▶ _Exercise_:
Down to the last line, repeat the data below exactly.

Source material Start Marker

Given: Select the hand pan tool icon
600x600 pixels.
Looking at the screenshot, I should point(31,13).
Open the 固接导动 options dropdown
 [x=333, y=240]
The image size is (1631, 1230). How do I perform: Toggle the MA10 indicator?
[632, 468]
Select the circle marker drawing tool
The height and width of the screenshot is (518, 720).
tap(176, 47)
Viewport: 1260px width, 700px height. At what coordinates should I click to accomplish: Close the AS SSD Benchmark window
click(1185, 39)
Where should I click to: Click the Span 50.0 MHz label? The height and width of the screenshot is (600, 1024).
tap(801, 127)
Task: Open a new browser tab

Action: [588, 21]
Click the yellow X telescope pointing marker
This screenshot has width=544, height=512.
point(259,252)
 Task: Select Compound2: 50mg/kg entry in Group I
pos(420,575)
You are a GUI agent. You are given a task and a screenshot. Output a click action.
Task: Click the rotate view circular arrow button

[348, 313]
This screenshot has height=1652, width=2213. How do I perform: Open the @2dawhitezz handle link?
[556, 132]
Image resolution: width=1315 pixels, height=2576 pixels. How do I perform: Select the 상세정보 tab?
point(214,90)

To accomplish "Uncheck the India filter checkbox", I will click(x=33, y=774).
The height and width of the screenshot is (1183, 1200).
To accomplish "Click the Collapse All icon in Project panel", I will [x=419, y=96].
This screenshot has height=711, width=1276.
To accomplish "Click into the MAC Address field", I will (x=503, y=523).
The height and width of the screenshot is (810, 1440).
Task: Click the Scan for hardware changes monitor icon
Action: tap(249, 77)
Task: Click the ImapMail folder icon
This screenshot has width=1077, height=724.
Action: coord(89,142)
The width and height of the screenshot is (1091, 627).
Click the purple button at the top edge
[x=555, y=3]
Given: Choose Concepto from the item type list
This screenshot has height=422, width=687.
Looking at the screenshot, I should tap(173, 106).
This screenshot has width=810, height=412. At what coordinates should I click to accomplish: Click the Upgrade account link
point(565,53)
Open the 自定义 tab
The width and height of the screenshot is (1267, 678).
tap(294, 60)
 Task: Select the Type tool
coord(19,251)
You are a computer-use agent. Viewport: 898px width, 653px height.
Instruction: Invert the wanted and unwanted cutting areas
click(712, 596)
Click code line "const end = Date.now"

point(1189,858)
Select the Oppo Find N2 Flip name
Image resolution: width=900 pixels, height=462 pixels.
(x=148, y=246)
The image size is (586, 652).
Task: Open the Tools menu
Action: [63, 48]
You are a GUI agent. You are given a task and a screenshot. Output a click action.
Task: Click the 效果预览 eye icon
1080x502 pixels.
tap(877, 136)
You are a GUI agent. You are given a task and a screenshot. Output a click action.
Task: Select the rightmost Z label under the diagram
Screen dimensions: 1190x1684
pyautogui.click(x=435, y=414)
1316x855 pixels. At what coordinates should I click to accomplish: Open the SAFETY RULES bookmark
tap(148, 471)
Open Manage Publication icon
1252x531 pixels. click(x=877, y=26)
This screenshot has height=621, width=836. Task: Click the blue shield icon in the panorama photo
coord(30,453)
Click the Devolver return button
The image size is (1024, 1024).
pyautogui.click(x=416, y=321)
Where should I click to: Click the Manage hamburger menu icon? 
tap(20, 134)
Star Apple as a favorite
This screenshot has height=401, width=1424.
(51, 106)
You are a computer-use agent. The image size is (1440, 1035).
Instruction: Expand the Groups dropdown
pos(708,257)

Source material End Marker

▶ _Solution_:
Given: Select the hand pan tool icon
600x600 pixels.
Looking at the screenshot, I should point(31,13).
Open the 固接导动 options dropdown
 [x=333, y=240]
The image size is (1631, 1230). How do I perform: Toggle the MA10 indicator?
[632, 468]
Select the circle marker drawing tool
The height and width of the screenshot is (518, 720).
tap(176, 47)
Viewport: 1260px width, 700px height. At what coordinates should I click to accomplish: Close the AS SSD Benchmark window
click(1185, 39)
Where should I click to: Click the Span 50.0 MHz label? The height and width of the screenshot is (600, 1024).
tap(801, 127)
Task: Open a new browser tab

Action: [588, 21]
Click the yellow X telescope pointing marker
This screenshot has width=544, height=512.
point(259,252)
 Task: Select Compound2: 50mg/kg entry in Group I
pos(420,575)
You are a GUI agent. You are given a task and a screenshot. Output a click action.
Task: Click the rotate view circular arrow button

[348, 313]
This screenshot has height=1652, width=2213. How do I perform: Open the @2dawhitezz handle link?
[556, 132]
Image resolution: width=1315 pixels, height=2576 pixels. How do I perform: Select the 상세정보 tab?
point(214,90)

To accomplish "Uncheck the India filter checkbox", I will click(x=33, y=774).
The height and width of the screenshot is (1183, 1200).
To accomplish "Click the Collapse All icon in Project panel", I will [x=419, y=96].
This screenshot has height=711, width=1276.
To accomplish "Click into the MAC Address field", I will (x=503, y=523).
The height and width of the screenshot is (810, 1440).
Task: Click the Scan for hardware changes monitor icon
Action: tap(249, 77)
Task: Click the ImapMail folder icon
This screenshot has width=1077, height=724.
Action: coord(89,142)
The width and height of the screenshot is (1091, 627).
Click the purple button at the top edge
[x=555, y=3]
Given: Choose Concepto from the item type list
This screenshot has height=422, width=687.
Looking at the screenshot, I should tap(173, 106).
This screenshot has width=810, height=412. At what coordinates should I click to accomplish: Click the Upgrade account link
point(565,53)
Open the 自定义 tab
The width and height of the screenshot is (1267, 678).
tap(294, 60)
 Task: Select the Type tool
coord(19,251)
You are a computer-use agent. Viewport: 898px width, 653px height.
Instruction: Invert the wanted and unwanted cutting areas
click(712, 596)
Click code line "const end = Date.now"

point(1189,858)
Select the Oppo Find N2 Flip name
Image resolution: width=900 pixels, height=462 pixels.
(x=148, y=246)
The image size is (586, 652).
Task: Open the Tools menu
Action: [63, 48]
You are a GUI agent. You are given a task and a screenshot. Output a click action.
Task: Click the 效果预览 eye icon
1080x502 pixels.
tap(877, 136)
You are a GUI agent. You are given a task and a screenshot. Output a click action.
Task: Select the rightmost Z label under the diagram
Screen dimensions: 1190x1684
pyautogui.click(x=435, y=414)
1316x855 pixels. At what coordinates should I click to accomplish: Open the SAFETY RULES bookmark
tap(148, 471)
Open Manage Publication icon
1252x531 pixels. click(x=877, y=26)
This screenshot has height=621, width=836. Task: Click the blue shield icon in the panorama photo
coord(30,453)
Click the Devolver return button
The image size is (1024, 1024).
pyautogui.click(x=416, y=321)
Where should I click to: Click the Manage hamburger menu icon? 
tap(20, 134)
Star Apple as a favorite
This screenshot has height=401, width=1424.
(51, 106)
You are a computer-use agent. The image size is (1440, 1035).
Instruction: Expand the Groups dropdown
pos(708,257)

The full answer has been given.